Lurnea is a suburb of Sydney, in the state of New South Wales, Australia. It is 35 kilometres south-west of the Sydney central business district, in the local government area of the City of Liverpool.

==History==
Lurnea was originally home to the Cabrogal people who spoke the Darug language. Following British settlement of the area in the 1800s, it was given the colloquial name Hillview as the suburb had nice views of the surrounding Liverpool area, and this name persisted until after World War I when the land was converted into a soldier settlement which provided the soldiers with enough room for a house and a small farm. It was renamed Lurnea which means "a resting place". Lurnea Post Office opened on 15 February 1921. A street was also named after the old name of the suburb – Hillview Parade. In the 1970s the area was redeveloped again into a residential suburb for a small number of veterans from the Vietnam War. It also became home to several Vietnamese refugee families of the aforementioned war.

==Transport==
Hoxton Park Road runs along the northern edge of Lurnea providing access to Liverpool as well as suburbs to the west of Lurnea such as Hoxton Park. It also has relatively easy access to the M5 South Western Motorway to the city and the Westlink M7 to the northwest of Sydney. Lurnea is well serviced by Transit Systems bus routes with five services passing through the suburb and another three along Hoxton Park Road on the northern edge.

==Education==
There are three schools situated in the suburb:
- Lurnea High School is a co-educational secondary school. It is a public high school that caters for around 650 students from year 7 through to year 12. An Intensive English Centre and Hearing Impaired Unit are also established at Lurnea High. The school was first opened in 1965.
- Lurnea Public School is a primary public school. It caters for about 475 students from kindergarten through to year 6. The school was first opened in 1960
- St Francis Xavier Primary School is a co-educational primary catholic school.

==Population==
Lurnea's population at the 2021 Australian census was 10,057, with 49.4% of people being born in Australia.
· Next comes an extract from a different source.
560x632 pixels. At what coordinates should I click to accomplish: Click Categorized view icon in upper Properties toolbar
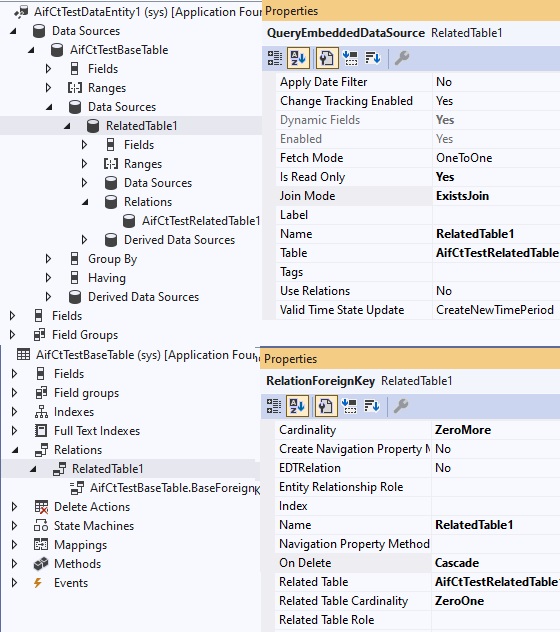click(275, 58)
The most common countries of birth were Iraq 10.2%, Lebanon 6.3%, Vietnam 3.4%, Fiji 2.1% and New Zealand 1.3%. 32.2% of people only spoke English at home. Other languages spoken at home included Arabic 32.1%, Vietnamese 4.7%, Serbian 1.8%, Hindi 1.7% and Spanish 1.6%. The most common responses for religion in Lurnea were Islam 28.9%, Catholic 18.4%, No Religion 10.3%, Not stated 9.4% and Miscellaneous Religions 8.6%. In Lurnea, Christianity was the largest religious group reported overall (40.3%) (this figure excludes not stated responses). The median household income of $1,239 per week is lower than the national average ($1,746) while the rent and mortgage repayments are slightly higher than average.